WORK ITEM ▸
Set down each entry as it stands. Skip the pictures.

^^^^^^^^^^^^^^^^

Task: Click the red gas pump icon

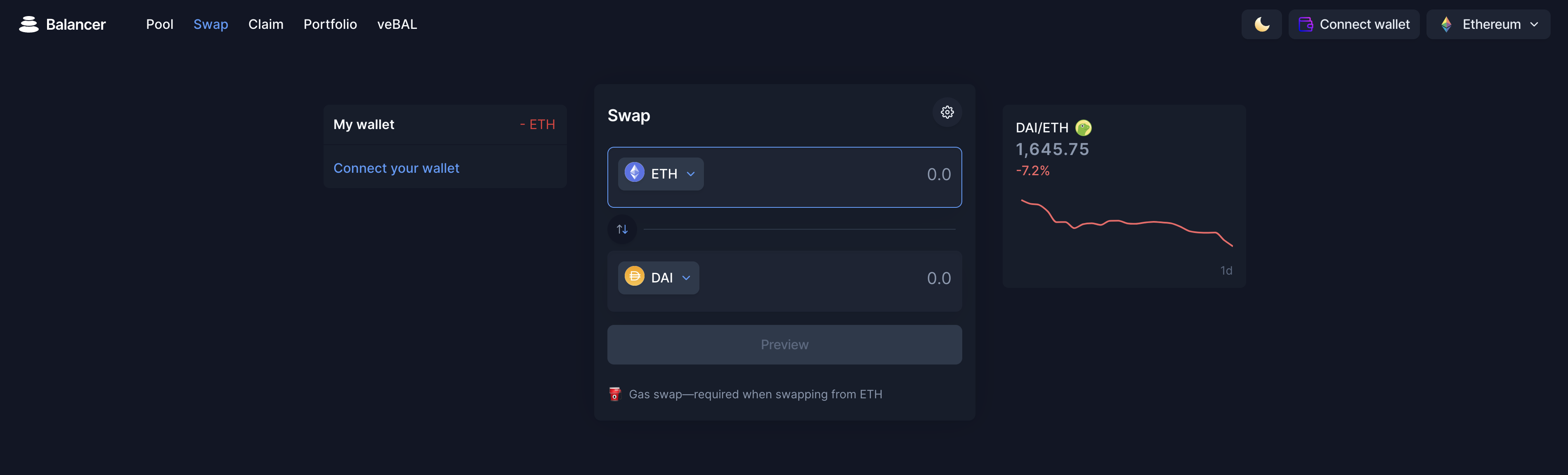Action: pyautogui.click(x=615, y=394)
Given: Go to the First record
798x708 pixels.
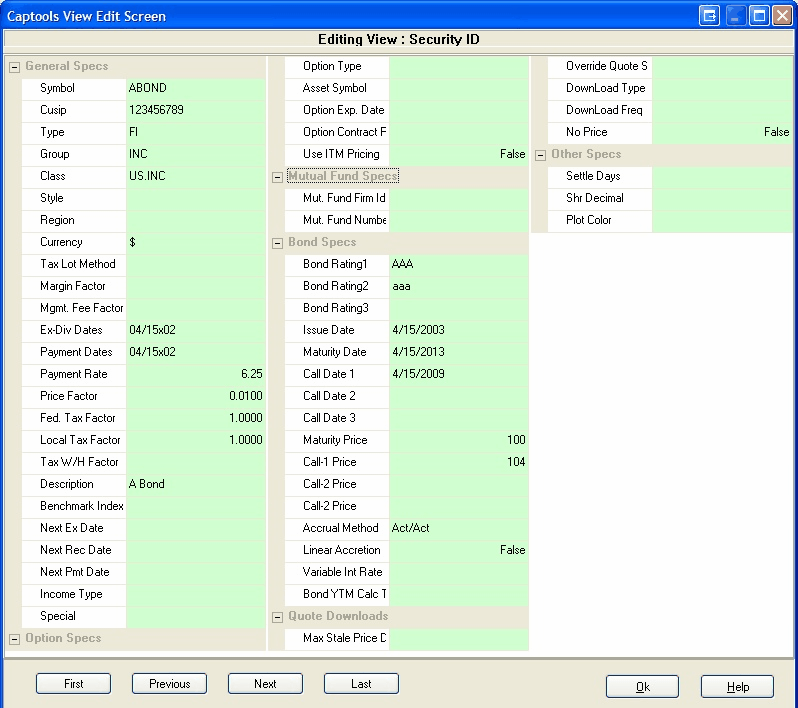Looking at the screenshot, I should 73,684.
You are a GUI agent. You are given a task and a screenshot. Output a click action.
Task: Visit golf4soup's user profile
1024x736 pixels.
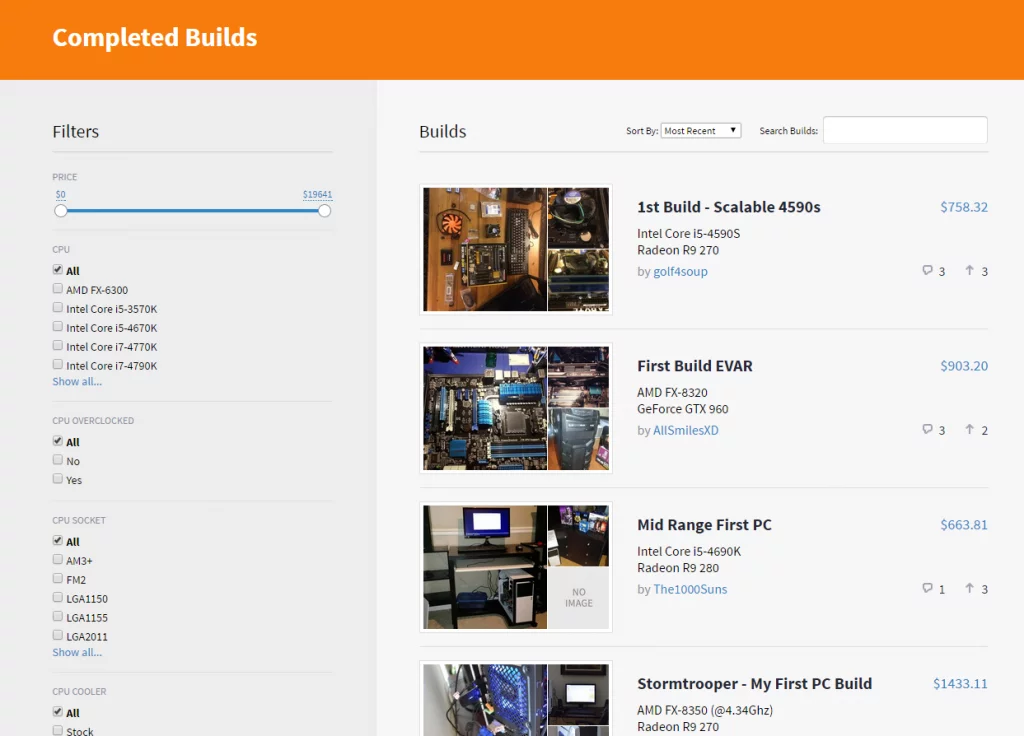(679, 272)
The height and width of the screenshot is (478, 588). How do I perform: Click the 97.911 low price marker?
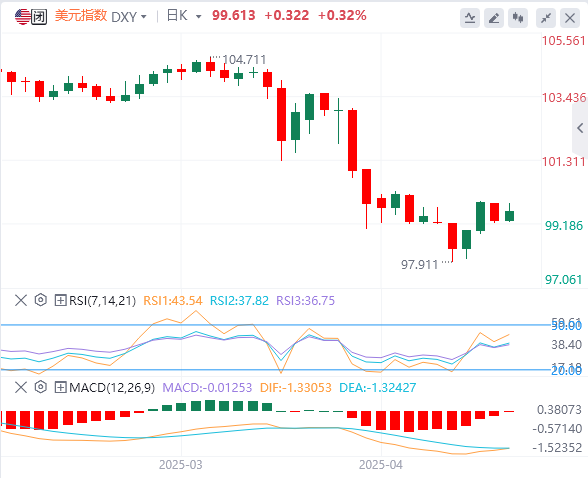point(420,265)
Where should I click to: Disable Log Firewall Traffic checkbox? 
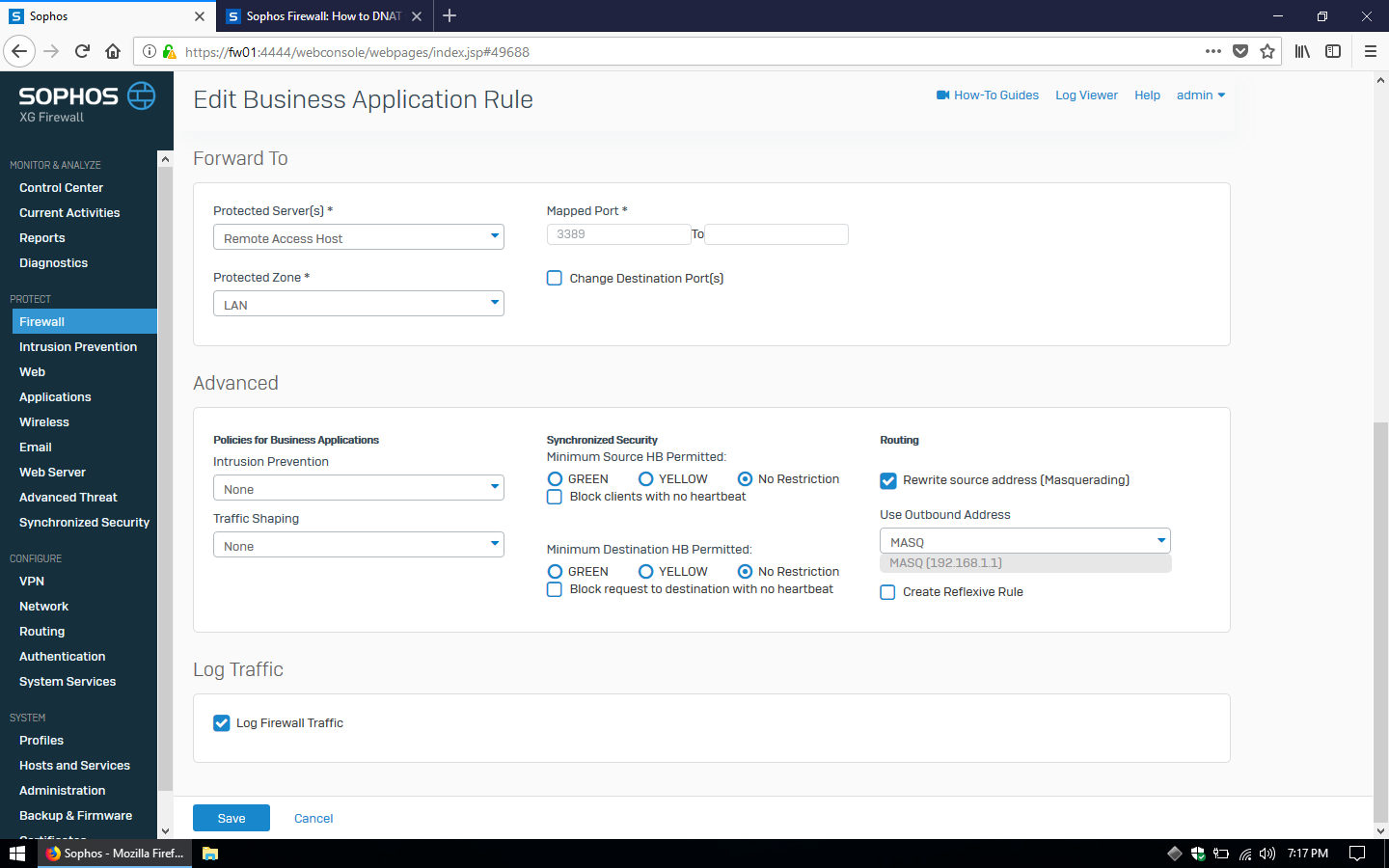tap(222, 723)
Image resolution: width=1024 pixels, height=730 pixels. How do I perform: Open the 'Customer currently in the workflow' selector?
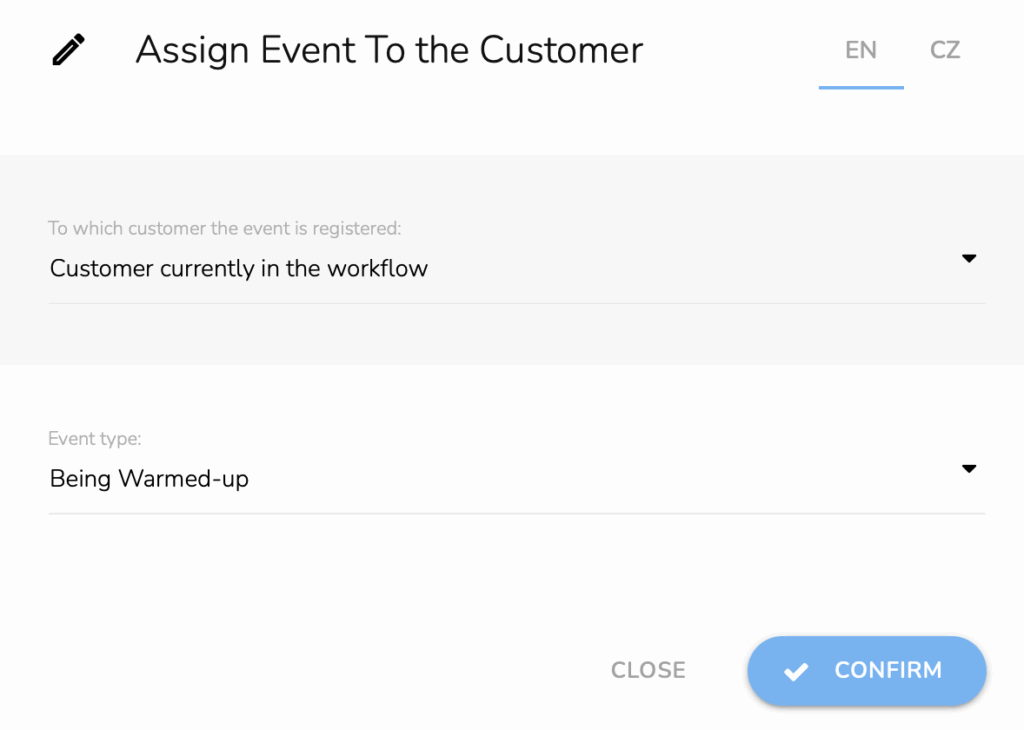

^^^^^^^^^^^^^^^^

TASK RESULT ▸
Task: Click the red gas pump icon

Action: pyautogui.click(x=615, y=394)
Given: Go to the First record
798x708 pixels.
Looking at the screenshot, I should 73,684.
You are a GUI agent. You are given a task and a screenshot. Output a click action.
Task: Visit golf4soup's user profile
1024x736 pixels.
(679, 272)
The height and width of the screenshot is (478, 588). How do I perform: Click the 97.911 low price marker?
point(420,265)
Where should I click to: Disable Log Firewall Traffic checkbox? 
tap(222, 723)
Image resolution: width=1024 pixels, height=730 pixels. How do I perform: Open the 'Customer currently in the workflow' selector?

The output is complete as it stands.